MATERIALS PROVIDED Start Marker

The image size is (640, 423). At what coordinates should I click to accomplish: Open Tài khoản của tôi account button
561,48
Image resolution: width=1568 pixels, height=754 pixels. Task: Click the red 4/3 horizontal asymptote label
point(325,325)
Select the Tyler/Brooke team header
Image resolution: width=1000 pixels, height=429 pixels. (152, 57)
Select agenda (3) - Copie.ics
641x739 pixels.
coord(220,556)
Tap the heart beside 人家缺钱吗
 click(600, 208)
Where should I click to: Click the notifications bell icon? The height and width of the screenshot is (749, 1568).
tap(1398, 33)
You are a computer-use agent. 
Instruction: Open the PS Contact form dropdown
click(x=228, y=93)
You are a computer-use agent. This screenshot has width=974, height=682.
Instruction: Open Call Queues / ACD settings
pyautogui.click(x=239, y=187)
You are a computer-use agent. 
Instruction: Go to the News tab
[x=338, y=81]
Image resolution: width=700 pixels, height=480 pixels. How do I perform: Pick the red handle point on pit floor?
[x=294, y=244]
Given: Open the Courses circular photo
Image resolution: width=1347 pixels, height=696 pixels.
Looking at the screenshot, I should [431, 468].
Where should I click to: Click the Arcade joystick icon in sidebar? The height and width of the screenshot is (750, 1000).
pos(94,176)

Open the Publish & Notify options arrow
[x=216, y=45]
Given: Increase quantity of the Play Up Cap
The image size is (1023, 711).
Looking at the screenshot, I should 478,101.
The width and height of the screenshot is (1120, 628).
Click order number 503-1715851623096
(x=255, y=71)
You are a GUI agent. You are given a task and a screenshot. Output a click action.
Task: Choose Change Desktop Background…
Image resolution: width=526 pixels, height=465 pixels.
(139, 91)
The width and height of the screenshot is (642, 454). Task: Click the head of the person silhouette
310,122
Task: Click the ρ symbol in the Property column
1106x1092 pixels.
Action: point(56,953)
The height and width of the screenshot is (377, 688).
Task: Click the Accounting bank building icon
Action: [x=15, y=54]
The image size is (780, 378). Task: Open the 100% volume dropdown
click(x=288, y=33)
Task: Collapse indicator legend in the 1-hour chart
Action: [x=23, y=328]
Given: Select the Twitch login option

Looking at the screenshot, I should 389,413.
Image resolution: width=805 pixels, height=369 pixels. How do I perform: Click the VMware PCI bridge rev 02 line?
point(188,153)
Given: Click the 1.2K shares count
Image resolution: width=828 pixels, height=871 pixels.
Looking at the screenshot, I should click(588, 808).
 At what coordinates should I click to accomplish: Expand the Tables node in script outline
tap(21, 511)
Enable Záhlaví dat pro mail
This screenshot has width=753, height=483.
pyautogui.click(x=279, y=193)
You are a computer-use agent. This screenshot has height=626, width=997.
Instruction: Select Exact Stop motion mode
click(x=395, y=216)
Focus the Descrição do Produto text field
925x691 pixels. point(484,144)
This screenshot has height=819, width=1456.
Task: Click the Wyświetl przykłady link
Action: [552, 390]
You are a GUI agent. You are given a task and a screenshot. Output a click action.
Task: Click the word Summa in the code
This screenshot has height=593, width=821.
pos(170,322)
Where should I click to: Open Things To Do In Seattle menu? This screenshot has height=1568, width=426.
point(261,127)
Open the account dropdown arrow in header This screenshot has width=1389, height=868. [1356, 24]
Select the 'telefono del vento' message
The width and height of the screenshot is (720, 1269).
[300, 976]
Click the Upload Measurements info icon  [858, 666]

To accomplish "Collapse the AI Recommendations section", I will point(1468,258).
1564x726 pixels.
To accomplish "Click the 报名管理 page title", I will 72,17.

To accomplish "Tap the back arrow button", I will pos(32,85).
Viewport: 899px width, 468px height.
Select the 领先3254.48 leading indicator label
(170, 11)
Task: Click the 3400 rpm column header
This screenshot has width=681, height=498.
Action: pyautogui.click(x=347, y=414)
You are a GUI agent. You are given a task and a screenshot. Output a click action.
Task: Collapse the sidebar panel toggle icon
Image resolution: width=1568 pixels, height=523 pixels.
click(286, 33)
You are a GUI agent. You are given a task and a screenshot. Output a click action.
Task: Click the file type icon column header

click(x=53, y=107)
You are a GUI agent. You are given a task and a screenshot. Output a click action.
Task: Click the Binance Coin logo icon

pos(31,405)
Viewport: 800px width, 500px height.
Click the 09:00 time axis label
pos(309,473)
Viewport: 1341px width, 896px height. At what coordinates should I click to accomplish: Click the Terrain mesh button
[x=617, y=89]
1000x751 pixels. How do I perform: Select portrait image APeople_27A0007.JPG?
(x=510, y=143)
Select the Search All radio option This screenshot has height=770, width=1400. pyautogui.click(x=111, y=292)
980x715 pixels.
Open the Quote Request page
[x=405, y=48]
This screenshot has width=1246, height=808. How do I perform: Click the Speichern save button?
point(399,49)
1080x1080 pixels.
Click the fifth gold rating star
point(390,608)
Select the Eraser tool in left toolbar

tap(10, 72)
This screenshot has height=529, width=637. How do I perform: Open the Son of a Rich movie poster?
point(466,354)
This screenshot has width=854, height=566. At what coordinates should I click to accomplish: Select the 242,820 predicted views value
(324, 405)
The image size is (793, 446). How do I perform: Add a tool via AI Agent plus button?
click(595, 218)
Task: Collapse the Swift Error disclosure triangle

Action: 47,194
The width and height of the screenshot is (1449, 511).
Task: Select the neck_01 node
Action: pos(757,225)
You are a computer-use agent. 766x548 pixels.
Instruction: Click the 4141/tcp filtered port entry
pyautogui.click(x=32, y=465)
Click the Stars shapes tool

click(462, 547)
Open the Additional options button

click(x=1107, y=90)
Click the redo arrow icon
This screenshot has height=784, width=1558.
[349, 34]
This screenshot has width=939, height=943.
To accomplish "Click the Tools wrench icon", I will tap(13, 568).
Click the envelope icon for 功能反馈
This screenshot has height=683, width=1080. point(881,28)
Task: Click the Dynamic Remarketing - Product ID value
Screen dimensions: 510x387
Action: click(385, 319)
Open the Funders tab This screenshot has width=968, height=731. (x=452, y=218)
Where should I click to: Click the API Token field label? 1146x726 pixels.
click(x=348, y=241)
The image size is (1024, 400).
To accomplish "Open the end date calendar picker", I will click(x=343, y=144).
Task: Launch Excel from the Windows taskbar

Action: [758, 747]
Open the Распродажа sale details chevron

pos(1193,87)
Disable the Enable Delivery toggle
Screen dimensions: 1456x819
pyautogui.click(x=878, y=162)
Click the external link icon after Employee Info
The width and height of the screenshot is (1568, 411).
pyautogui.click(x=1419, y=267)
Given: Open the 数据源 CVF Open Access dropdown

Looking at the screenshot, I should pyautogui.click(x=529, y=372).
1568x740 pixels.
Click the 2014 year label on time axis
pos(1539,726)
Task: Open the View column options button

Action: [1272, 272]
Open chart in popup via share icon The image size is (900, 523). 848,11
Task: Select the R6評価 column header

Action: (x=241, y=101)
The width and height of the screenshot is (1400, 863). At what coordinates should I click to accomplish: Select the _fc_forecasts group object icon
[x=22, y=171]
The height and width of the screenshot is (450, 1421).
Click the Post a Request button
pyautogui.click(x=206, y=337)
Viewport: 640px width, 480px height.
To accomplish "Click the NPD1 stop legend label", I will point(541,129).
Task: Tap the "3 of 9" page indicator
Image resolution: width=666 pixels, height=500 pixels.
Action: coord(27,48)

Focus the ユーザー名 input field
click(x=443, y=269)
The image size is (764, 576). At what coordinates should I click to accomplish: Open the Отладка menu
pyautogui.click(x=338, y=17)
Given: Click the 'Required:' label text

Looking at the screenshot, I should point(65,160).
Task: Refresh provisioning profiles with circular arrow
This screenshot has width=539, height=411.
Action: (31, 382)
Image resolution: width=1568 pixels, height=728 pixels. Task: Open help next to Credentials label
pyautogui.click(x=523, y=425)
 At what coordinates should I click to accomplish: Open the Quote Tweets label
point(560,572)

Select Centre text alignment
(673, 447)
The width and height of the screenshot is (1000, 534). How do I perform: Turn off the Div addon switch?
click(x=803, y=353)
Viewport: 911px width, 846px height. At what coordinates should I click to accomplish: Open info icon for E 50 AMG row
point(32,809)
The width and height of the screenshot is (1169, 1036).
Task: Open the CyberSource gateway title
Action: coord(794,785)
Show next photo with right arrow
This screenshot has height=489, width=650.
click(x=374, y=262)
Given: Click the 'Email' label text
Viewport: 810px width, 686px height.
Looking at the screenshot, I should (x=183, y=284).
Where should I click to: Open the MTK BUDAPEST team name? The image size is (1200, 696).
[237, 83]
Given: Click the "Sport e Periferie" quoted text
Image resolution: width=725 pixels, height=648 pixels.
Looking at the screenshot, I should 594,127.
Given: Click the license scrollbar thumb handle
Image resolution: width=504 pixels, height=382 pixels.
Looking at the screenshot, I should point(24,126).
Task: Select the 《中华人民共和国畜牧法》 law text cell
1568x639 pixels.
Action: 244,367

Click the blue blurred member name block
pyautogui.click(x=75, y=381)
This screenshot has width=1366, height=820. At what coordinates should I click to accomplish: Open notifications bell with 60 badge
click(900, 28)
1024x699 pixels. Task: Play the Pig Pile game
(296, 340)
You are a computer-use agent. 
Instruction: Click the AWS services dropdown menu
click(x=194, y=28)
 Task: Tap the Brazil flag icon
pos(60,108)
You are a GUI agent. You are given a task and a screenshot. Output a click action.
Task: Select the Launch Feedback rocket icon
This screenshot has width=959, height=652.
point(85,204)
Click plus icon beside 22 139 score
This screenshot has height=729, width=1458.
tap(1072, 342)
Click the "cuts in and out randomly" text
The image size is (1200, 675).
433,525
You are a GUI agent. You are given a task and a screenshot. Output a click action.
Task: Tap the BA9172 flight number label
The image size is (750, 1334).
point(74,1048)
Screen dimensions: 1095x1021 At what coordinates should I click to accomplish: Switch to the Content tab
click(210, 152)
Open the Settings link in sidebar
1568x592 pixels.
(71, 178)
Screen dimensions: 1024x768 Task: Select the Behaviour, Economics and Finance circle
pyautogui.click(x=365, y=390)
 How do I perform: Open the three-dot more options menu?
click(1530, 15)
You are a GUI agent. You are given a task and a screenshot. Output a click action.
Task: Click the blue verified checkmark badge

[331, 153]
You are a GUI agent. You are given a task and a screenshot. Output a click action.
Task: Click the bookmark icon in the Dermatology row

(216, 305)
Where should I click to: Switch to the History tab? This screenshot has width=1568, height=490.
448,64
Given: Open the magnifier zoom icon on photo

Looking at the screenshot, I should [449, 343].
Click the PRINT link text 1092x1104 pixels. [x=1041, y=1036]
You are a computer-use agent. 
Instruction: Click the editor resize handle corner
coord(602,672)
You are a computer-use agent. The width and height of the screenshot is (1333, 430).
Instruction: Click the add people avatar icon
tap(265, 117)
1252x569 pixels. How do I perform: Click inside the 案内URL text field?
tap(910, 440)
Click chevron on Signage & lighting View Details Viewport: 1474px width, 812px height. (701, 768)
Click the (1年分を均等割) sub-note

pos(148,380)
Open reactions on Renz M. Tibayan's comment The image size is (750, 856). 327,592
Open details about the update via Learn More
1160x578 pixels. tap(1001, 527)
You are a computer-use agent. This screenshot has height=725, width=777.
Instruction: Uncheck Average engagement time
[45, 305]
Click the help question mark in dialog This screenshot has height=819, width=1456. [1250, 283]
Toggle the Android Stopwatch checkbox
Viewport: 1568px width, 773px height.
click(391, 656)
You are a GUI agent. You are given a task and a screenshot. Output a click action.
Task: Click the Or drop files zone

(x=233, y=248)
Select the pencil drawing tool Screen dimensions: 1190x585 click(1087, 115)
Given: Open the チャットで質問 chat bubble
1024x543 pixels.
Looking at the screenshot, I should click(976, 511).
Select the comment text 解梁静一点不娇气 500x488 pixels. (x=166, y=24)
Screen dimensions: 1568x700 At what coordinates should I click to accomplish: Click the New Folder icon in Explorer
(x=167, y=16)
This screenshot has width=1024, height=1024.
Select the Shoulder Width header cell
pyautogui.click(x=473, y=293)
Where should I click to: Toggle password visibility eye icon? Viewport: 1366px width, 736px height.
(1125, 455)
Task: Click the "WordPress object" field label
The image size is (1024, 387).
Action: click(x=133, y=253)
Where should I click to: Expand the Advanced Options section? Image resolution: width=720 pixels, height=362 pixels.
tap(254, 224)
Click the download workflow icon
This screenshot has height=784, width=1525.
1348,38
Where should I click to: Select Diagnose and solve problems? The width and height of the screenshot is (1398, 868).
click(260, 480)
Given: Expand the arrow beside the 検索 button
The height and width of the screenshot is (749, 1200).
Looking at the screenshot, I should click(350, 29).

MATERIALS PROVIDED End Marker

WHAT NEEDS TO BE DONE — From the line that contains "Where should I click to: Expand" to the last line of the data, write out each line exactly and add nothing.

TASK SOLUTION —
Where should I click to: Expand the Advanced Options section? Image resolution: width=720 pixels, height=362 pixels.
tap(254, 224)
Click the download workflow icon
This screenshot has height=784, width=1525.
1348,38
Where should I click to: Select Diagnose and solve problems? The width and height of the screenshot is (1398, 868).
click(260, 480)
Given: Expand the arrow beside the 検索 button
The height and width of the screenshot is (749, 1200).
Looking at the screenshot, I should click(350, 29).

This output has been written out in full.